§ SHORT EXERCISE
Can you copy the stretch of the listing from the line containing "The height and width of the screenshot is (433, 533)." through the line containing "Action: [x=817, y=82]", both ends included, reproducing each line verbatim?

━━ DATA ROWS ━━

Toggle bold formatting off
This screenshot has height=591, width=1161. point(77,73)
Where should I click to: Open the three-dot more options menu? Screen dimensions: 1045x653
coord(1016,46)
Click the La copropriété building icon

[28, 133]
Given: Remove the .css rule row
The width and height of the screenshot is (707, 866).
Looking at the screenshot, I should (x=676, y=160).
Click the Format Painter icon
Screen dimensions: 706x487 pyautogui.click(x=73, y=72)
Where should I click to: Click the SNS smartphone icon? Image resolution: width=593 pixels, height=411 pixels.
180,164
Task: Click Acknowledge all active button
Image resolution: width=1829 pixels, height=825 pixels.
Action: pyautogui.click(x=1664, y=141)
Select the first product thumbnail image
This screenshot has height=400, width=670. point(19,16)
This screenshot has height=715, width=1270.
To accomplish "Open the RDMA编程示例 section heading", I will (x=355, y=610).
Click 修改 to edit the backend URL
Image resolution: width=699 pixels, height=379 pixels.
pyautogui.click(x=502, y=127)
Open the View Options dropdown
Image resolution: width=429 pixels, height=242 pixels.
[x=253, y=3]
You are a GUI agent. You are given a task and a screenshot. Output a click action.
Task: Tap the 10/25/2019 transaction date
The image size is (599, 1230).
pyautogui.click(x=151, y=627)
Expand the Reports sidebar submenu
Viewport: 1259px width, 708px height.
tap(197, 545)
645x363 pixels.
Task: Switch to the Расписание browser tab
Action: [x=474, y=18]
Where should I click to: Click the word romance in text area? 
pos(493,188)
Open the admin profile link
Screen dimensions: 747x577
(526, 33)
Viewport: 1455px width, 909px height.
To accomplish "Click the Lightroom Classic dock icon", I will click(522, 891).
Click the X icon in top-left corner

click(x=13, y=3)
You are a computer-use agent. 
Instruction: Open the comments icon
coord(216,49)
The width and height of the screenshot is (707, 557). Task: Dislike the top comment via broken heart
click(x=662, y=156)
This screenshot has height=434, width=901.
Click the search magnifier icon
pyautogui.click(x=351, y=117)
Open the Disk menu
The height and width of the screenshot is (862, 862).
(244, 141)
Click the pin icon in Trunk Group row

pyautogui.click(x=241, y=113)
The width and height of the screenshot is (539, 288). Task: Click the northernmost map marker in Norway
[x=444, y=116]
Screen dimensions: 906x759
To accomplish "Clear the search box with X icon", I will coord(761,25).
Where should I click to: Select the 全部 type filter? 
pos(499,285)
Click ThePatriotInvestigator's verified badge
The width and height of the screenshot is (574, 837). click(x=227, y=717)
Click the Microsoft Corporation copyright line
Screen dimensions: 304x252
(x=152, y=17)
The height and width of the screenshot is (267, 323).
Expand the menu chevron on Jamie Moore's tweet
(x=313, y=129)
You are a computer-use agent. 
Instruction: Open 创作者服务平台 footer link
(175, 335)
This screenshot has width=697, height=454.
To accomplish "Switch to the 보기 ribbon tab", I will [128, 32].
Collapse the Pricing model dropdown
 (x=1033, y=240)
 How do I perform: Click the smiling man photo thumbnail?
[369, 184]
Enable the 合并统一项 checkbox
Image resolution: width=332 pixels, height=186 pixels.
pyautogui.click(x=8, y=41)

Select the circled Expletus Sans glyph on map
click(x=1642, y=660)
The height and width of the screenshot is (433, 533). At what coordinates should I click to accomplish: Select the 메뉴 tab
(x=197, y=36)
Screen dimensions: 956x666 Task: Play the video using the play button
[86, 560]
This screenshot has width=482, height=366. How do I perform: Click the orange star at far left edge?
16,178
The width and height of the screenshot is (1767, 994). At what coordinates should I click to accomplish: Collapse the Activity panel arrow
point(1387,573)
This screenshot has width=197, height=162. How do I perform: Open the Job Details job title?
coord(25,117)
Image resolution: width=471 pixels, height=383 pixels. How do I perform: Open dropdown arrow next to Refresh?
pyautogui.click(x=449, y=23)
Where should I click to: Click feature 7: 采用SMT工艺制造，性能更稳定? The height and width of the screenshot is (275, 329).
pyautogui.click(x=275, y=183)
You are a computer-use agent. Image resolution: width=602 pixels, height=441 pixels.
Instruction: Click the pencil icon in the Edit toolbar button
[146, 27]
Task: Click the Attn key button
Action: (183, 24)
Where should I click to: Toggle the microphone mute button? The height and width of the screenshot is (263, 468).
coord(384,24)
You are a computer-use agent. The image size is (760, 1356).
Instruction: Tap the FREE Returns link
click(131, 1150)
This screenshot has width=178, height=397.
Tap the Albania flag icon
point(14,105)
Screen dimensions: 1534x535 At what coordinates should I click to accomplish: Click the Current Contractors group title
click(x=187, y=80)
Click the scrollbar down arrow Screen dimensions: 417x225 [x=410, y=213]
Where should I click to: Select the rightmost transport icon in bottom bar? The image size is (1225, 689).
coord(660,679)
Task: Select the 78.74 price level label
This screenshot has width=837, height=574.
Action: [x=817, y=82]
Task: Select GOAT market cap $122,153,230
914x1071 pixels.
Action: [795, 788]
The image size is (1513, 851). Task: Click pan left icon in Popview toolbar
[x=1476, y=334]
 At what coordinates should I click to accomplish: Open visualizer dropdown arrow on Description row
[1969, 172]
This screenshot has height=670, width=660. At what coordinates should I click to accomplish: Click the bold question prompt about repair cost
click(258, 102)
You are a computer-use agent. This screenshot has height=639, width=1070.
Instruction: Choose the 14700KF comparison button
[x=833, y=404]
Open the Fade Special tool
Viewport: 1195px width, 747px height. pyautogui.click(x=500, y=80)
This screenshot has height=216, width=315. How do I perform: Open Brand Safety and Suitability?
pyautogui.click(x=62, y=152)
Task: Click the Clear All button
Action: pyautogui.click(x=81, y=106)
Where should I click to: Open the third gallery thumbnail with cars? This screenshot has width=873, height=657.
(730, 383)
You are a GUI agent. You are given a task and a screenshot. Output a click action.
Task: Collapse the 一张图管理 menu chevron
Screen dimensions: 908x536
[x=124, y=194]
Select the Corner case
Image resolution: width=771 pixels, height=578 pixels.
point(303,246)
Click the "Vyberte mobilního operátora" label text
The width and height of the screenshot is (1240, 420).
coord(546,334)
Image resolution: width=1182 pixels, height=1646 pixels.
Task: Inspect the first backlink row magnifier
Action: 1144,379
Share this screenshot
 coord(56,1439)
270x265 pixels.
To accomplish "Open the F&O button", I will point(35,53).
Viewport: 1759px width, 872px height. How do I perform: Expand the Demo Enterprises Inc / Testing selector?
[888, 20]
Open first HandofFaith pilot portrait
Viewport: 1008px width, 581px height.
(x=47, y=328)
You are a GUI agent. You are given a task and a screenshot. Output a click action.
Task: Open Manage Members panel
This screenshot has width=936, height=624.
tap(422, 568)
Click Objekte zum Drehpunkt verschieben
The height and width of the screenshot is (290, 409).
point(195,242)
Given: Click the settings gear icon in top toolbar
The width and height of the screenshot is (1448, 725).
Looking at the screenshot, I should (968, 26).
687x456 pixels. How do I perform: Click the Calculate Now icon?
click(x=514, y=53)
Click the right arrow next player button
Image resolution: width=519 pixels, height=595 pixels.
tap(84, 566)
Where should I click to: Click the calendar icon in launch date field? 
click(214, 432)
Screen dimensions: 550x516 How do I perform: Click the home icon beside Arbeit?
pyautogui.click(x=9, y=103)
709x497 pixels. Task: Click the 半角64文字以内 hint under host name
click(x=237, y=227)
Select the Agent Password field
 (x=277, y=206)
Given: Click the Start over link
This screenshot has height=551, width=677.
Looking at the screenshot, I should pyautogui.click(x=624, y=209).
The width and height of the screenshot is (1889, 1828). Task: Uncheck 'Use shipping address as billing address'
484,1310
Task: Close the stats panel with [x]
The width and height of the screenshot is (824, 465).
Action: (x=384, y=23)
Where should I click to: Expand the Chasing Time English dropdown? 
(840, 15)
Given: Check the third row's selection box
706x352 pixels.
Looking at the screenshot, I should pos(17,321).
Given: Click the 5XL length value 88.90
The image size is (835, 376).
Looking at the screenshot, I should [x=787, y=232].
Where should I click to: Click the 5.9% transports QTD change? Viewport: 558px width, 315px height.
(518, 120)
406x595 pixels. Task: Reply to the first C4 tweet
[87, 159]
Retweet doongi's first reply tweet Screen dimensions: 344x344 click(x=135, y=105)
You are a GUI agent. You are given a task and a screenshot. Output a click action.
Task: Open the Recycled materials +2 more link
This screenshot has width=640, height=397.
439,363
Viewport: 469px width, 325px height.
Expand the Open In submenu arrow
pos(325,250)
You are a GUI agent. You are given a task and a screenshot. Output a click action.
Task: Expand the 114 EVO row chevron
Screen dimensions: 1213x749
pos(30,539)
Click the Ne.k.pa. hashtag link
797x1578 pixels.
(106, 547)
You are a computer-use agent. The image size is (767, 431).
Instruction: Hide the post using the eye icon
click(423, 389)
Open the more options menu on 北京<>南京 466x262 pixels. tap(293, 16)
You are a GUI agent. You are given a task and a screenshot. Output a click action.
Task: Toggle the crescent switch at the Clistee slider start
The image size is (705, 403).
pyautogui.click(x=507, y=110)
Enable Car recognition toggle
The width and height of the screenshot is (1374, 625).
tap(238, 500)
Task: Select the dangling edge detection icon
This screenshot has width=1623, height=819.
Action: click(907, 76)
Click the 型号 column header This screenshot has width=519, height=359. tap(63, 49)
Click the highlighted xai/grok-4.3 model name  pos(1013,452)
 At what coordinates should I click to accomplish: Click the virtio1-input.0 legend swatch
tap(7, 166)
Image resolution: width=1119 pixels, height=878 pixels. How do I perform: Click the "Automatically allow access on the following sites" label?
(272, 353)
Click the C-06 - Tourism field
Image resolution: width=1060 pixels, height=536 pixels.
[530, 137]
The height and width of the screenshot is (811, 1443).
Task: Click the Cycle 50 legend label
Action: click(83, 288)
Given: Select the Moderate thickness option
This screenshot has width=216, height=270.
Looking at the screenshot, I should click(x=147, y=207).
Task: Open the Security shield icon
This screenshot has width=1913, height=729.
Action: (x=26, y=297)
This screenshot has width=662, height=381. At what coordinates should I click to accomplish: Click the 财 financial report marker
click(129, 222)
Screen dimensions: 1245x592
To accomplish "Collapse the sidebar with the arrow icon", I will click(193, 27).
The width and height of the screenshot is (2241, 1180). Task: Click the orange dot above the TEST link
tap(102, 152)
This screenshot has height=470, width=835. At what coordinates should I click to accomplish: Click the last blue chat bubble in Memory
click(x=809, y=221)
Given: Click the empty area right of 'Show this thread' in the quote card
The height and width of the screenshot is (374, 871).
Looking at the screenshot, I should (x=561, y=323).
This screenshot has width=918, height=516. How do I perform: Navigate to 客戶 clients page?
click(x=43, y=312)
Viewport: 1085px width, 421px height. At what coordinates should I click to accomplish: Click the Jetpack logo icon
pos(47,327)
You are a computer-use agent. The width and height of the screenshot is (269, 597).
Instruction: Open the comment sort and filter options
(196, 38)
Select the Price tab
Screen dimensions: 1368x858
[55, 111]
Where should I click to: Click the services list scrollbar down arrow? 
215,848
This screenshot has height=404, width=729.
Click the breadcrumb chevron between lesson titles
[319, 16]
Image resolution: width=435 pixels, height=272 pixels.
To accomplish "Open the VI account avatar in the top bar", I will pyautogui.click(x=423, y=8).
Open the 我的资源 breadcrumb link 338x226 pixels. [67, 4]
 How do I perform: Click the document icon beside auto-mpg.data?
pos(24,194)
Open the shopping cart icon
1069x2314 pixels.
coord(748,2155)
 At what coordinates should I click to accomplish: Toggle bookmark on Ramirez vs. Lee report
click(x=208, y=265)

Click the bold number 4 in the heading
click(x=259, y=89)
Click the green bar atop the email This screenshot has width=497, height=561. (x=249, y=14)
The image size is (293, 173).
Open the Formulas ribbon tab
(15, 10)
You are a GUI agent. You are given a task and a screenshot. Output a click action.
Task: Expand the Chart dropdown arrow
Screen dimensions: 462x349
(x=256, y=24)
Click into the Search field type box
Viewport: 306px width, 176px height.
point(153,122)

━━━

§ RESPONSE TO THE TASK
The height and width of the screenshot is (433, 533). At what coordinates should I click to accomplish: Select the 메뉴 tab
(x=197, y=36)
Screen dimensions: 956x666 Task: Play the video using the play button
[86, 560]
This screenshot has width=482, height=366. How do I perform: Click the orange star at far left edge?
16,178
The width and height of the screenshot is (1767, 994). At what coordinates should I click to accomplish: Collapse the Activity panel arrow
point(1387,573)
This screenshot has width=197, height=162. How do I perform: Open the Job Details job title?
coord(25,117)
Image resolution: width=471 pixels, height=383 pixels. How do I perform: Open dropdown arrow next to Refresh?
pyautogui.click(x=449, y=23)
Where should I click to: Click feature 7: 采用SMT工艺制造，性能更稳定? The height and width of the screenshot is (275, 329).
pyautogui.click(x=275, y=183)
You are a computer-use agent. Image resolution: width=602 pixels, height=441 pixels.
Instruction: Click the pencil icon in the Edit toolbar button
[146, 27]
Task: Click the Attn key button
Action: (183, 24)
Where should I click to: Toggle the microphone mute button? The height and width of the screenshot is (263, 468).
coord(384,24)
You are a computer-use agent. The image size is (760, 1356).
Instruction: Tap the FREE Returns link
click(131, 1150)
This screenshot has width=178, height=397.
Tap the Albania flag icon
point(14,105)
Screen dimensions: 1534x535 At what coordinates should I click to accomplish: Click the Current Contractors group title
click(x=187, y=80)
Click the scrollbar down arrow Screen dimensions: 417x225 [x=410, y=213]
Where should I click to: Select the rightmost transport icon in bottom bar? The image size is (1225, 689).
coord(660,679)
Task: Select the 78.74 price level label
This screenshot has width=837, height=574.
Action: [x=817, y=82]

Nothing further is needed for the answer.